On November 27, 2019, Manatt, Phelps & Phillips, LLP, filed an amicus brief on behalf of the Medicaid Health Plans of America (MHPA), a nonprofit trade association of Medicaid managed care organizations (MCOs), in the U.S. Court of Appeals for the Fifth Circuit. The case, Texas v. Rettig, was brought by six states challenging the federal requirement that states reimburse MCOs for the health insurance provider fee (HIPF) that MCOs pay under the Affordable Care Act.
The U.S. District Court for the Northern District of Texas granted partial summary judgment to the plaintiff states in 2018, when it set aside the federal regulation that requires the capitation rates that states pay to MCOs be certified by a qualified actuary complying with professional standards of practice. MHPA’s brief opposes that part of the district court’s decision, because it means that MCOs could be paid inadequate capitation rates that are insufficient to compensate MCOs for the costs of the care they provide under their contracts with the states.
“In most cases, the certification by a qualified actuary that capitation rates are sound is the only check that the federal government, state Medicaid agencies, beneficiaries, and healthcare providers have for the solvency and the stability of high-quality healthcare and improved health outcomes offered by MCOs in the Medicaid managed care delivery system,” said Shannon Attanasio, Vice President of Government Relations and Advocacy at the Medicaid Health Plans of America.
MHPA’s brief explains the real-world consequences of the district court’s judgment and points out that the plaintiff states lack standing to challenge the regulation requiring certification of rate by a qualified actuary, because the plaintiff states have conceded that even if the regulation were struck down, the plaintiff states would still be required to reimburse the MCO for the HIPF. MCOs in the six plaintiff states paid $389 million in HIPF over three years.

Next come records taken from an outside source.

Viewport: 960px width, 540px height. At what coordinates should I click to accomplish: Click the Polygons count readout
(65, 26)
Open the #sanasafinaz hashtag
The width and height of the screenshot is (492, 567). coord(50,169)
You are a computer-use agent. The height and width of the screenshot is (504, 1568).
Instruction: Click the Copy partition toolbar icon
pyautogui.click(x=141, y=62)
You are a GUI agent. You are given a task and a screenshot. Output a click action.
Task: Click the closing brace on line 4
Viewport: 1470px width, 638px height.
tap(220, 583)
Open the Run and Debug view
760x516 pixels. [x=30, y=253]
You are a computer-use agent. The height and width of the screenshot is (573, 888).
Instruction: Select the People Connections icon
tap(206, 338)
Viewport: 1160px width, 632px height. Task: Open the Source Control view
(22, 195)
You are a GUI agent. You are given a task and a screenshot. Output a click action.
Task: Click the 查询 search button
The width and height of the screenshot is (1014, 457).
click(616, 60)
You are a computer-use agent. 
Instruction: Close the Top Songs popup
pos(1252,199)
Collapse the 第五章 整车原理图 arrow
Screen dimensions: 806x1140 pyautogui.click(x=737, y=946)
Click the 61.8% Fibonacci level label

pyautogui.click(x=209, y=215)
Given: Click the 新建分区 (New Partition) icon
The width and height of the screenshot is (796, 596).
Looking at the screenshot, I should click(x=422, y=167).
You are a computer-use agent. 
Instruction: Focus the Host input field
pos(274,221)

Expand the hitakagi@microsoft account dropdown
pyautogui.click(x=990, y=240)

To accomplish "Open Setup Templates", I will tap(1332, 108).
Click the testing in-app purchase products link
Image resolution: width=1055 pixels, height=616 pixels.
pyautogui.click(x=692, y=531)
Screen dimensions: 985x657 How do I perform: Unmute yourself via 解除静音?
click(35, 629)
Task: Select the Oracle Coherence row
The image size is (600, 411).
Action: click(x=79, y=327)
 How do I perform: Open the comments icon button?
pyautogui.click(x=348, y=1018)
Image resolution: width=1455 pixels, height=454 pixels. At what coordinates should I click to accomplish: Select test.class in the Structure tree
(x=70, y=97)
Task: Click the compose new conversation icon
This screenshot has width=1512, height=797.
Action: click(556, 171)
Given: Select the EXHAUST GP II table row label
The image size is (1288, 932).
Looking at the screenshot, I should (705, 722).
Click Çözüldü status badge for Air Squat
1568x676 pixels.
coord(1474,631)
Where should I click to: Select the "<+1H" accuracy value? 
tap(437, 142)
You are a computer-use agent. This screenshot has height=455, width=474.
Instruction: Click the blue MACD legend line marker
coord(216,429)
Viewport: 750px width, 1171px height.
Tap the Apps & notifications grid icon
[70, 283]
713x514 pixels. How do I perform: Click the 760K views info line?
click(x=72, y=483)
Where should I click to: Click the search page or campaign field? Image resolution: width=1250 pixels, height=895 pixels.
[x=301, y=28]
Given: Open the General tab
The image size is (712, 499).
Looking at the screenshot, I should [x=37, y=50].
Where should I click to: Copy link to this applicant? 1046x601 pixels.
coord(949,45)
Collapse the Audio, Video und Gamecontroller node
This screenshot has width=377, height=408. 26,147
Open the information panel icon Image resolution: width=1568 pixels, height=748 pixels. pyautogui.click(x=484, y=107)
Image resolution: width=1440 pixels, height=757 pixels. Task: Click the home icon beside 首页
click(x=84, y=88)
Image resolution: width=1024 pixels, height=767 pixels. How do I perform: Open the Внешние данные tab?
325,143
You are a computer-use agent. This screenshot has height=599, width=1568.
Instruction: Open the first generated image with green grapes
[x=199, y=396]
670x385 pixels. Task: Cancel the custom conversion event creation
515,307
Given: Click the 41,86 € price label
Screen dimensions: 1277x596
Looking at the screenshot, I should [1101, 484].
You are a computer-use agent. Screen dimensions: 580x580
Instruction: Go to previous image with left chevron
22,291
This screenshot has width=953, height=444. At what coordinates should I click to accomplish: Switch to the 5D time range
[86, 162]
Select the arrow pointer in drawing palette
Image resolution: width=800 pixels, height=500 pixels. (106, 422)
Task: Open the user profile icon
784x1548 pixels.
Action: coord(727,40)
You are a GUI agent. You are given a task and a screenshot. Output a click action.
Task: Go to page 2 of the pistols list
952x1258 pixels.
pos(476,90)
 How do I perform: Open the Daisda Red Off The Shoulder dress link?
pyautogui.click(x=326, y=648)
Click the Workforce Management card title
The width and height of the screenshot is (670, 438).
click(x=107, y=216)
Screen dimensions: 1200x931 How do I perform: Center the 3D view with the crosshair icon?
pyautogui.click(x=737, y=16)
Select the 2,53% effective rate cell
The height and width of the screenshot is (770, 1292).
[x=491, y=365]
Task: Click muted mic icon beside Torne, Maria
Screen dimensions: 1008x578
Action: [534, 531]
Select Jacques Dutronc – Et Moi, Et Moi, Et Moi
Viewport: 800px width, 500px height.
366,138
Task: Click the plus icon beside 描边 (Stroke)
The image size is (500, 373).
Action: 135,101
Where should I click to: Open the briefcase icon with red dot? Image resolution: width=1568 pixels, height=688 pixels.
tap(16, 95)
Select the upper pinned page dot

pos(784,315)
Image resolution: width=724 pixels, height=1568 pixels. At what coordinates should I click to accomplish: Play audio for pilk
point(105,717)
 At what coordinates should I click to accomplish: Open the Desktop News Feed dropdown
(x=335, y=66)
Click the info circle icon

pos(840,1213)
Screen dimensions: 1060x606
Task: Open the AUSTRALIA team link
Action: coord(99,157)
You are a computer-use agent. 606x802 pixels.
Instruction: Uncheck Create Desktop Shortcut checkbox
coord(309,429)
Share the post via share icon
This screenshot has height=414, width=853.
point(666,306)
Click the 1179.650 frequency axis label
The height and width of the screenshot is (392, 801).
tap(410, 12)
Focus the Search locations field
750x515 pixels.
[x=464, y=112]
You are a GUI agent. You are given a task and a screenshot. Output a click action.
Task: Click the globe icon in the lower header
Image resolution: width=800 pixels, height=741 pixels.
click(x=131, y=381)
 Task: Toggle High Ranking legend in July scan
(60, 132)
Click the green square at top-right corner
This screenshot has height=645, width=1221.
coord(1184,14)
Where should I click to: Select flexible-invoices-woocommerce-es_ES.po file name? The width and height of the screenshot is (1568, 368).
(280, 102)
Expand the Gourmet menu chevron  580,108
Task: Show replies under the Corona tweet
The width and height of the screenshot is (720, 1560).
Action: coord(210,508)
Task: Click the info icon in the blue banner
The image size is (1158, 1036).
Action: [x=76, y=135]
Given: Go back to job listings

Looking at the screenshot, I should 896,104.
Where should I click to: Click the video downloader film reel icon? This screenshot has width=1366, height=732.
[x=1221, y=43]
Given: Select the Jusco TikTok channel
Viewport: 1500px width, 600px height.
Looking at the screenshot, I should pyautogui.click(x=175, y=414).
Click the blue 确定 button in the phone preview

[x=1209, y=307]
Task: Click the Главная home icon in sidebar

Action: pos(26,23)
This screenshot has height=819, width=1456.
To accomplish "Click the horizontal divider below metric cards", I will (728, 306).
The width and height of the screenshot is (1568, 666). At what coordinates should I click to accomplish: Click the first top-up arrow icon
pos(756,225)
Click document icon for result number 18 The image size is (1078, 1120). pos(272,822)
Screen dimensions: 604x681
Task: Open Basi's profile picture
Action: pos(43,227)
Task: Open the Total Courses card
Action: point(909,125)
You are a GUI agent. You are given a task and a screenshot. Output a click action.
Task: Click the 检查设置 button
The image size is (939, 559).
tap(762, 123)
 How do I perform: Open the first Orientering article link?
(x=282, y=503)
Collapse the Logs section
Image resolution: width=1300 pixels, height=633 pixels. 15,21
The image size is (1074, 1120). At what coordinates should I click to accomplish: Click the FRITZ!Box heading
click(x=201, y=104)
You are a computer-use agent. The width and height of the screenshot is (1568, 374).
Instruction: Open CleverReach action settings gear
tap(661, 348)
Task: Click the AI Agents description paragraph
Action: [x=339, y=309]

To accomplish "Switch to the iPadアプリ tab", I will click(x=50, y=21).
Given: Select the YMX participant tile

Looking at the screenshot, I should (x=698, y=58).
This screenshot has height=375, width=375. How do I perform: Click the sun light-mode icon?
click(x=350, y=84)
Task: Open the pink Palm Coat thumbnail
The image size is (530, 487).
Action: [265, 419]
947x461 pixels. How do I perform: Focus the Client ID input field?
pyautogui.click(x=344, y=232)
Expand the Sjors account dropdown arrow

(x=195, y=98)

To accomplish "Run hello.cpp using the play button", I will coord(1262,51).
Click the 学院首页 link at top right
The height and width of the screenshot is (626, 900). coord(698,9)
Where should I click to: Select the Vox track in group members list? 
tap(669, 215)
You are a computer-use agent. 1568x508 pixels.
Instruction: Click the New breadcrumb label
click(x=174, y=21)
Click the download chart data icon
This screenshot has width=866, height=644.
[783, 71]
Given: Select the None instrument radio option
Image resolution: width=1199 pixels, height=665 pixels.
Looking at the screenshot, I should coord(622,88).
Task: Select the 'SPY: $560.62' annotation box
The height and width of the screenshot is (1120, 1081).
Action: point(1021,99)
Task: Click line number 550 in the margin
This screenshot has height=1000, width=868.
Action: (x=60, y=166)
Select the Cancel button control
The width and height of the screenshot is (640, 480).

“Although the Fifth Circuit should reverse the district court because the Plaintiffs have conceded that they are required to reimburse the MCOs even if the regulation were struck down, our brief emphasizes the wide-ranging and negative consequences that could arise if states were not required to rely on the professional standards of qualified actuaries in setting Medicaid capitation rates,” said Michael Kolber, partner with Manatt Health.
The Manatt team representing Medicaid Health Plans of America is led by partner Michael Kolber and includes appellate partner Benjamin G. Shatz, litigation partner Andrew Zimmitti, and Manatt Health counsel Adam M. Finkelstein and associate Julian Polaris.